*Task description:*
Look below for the line containing "Go back with Safari back arrow"; from there, print each line exactly up to and including the line containing "You are a computer-use agent. Viewport: 1368px", and stop.

Records from a data source:
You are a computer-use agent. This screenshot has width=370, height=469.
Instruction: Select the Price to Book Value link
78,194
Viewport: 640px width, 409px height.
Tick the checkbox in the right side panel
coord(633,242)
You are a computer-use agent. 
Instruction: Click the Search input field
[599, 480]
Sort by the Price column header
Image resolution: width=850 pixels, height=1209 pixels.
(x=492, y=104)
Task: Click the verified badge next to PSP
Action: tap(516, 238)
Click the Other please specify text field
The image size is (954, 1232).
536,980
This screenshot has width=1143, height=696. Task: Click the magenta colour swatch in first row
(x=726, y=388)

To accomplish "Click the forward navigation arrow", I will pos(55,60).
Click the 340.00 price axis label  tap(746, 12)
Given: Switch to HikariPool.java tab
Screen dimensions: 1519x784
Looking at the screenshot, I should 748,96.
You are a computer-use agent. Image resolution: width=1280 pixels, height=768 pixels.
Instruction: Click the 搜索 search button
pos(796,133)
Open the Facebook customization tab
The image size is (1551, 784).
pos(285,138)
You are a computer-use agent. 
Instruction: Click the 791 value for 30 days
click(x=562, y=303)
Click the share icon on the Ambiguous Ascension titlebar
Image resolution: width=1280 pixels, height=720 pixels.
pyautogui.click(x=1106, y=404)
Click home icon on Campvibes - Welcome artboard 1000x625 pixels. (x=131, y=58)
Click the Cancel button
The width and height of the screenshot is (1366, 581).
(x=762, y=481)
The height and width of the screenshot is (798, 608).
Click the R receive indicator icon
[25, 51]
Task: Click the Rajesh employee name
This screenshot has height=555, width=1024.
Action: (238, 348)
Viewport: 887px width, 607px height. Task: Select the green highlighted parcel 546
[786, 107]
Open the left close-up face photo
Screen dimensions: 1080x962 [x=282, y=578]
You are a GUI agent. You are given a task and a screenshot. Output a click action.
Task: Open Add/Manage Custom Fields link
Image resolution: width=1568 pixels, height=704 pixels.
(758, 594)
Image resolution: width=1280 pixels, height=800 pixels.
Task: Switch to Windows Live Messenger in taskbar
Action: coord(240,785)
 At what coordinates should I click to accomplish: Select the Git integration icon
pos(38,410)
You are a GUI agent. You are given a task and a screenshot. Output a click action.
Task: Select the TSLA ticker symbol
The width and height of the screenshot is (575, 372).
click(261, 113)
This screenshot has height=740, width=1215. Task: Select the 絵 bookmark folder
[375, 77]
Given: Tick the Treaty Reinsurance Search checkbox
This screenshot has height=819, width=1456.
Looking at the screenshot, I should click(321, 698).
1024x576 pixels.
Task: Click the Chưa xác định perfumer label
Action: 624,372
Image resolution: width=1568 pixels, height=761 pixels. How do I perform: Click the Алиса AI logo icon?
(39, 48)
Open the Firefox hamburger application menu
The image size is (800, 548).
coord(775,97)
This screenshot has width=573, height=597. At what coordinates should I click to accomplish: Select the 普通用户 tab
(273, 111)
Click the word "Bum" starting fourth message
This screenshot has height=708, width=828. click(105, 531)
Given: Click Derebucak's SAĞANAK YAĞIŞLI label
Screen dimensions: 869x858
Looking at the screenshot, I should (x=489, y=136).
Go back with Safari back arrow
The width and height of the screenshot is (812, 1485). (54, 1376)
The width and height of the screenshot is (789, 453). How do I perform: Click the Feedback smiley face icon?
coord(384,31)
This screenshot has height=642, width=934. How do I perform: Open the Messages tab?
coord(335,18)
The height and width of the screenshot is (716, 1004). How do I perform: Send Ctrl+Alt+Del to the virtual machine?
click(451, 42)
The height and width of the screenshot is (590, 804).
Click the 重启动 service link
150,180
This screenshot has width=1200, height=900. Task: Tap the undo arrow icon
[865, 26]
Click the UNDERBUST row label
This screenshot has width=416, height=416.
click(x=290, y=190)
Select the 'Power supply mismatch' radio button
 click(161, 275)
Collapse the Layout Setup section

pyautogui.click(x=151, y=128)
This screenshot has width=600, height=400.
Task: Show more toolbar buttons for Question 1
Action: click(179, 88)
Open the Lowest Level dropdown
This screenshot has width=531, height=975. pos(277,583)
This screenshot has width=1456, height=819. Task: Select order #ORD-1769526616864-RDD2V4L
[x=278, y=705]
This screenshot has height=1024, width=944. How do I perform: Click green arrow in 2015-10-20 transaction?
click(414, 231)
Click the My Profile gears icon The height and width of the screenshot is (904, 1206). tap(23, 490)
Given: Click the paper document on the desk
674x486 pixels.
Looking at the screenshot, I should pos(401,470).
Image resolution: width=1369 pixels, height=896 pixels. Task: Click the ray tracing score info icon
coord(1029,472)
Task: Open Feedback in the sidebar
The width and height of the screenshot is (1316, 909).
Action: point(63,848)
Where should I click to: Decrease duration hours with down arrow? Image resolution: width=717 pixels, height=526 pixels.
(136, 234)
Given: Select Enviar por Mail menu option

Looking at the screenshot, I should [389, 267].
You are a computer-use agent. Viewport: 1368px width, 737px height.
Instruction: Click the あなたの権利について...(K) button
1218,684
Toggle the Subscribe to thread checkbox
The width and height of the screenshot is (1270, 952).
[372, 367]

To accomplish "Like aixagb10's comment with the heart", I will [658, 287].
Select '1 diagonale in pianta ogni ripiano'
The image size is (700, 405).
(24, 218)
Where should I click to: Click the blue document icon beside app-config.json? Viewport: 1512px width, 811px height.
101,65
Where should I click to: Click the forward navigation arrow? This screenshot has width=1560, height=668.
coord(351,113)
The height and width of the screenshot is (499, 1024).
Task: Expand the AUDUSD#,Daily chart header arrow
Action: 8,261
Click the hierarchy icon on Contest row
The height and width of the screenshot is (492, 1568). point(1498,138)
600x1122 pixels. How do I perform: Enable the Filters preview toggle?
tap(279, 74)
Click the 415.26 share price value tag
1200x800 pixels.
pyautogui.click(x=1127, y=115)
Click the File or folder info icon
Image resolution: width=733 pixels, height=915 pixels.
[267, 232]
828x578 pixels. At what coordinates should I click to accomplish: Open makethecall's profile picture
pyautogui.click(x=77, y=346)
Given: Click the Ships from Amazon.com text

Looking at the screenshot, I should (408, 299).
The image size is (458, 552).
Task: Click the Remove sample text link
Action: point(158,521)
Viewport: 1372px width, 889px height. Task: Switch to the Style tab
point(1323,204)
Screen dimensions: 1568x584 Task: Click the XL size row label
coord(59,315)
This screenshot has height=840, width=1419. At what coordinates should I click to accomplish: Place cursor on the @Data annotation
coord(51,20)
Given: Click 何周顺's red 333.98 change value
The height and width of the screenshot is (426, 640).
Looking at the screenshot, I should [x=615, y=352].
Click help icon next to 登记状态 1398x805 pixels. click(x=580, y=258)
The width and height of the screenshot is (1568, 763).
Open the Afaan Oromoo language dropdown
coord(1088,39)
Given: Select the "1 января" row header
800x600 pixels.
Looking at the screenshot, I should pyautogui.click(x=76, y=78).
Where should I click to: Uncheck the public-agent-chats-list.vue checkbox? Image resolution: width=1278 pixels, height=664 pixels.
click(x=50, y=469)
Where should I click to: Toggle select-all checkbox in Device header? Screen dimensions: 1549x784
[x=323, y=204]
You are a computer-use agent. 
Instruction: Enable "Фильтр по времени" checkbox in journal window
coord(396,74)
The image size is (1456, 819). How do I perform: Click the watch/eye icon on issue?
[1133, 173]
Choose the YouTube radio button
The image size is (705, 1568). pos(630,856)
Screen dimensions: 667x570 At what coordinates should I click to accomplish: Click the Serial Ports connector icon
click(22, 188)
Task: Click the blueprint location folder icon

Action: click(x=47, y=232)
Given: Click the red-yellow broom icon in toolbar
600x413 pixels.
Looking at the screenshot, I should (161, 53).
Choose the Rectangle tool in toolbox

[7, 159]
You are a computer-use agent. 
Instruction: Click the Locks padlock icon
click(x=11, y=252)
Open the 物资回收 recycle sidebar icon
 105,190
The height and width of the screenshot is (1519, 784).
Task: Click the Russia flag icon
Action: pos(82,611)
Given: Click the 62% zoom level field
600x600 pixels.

*Task answer:*
Go back with Safari back arrow
The width and height of the screenshot is (812, 1485). (54, 1376)
The width and height of the screenshot is (789, 453). How do I perform: Click the Feedback smiley face icon?
coord(384,31)
This screenshot has height=642, width=934. How do I perform: Open the Messages tab?
coord(335,18)
The height and width of the screenshot is (716, 1004). How do I perform: Send Ctrl+Alt+Del to the virtual machine?
click(451, 42)
The height and width of the screenshot is (590, 804).
Click the 重启动 service link
150,180
This screenshot has width=1200, height=900. Task: Tap the undo arrow icon
[865, 26]
Click the UNDERBUST row label
This screenshot has width=416, height=416.
click(x=290, y=190)
Select the 'Power supply mismatch' radio button
 click(161, 275)
Collapse the Layout Setup section

pyautogui.click(x=151, y=128)
This screenshot has width=600, height=400.
Task: Show more toolbar buttons for Question 1
Action: click(179, 88)
Open the Lowest Level dropdown
This screenshot has width=531, height=975. pos(277,583)
This screenshot has width=1456, height=819. Task: Select order #ORD-1769526616864-RDD2V4L
[x=278, y=705]
This screenshot has height=1024, width=944. How do I perform: Click green arrow in 2015-10-20 transaction?
click(414, 231)
Click the My Profile gears icon The height and width of the screenshot is (904, 1206). tap(23, 490)
Given: Click the paper document on the desk
674x486 pixels.
Looking at the screenshot, I should pos(401,470).
Image resolution: width=1369 pixels, height=896 pixels. Task: Click the ray tracing score info icon
coord(1029,472)
Task: Open Feedback in the sidebar
The width and height of the screenshot is (1316, 909).
Action: point(63,848)
Where should I click to: Decrease duration hours with down arrow? Image resolution: width=717 pixels, height=526 pixels.
(136, 234)
Given: Select Enviar por Mail menu option

Looking at the screenshot, I should [389, 267].
You are a computer-use agent. Viewport: 1368px width, 737px height.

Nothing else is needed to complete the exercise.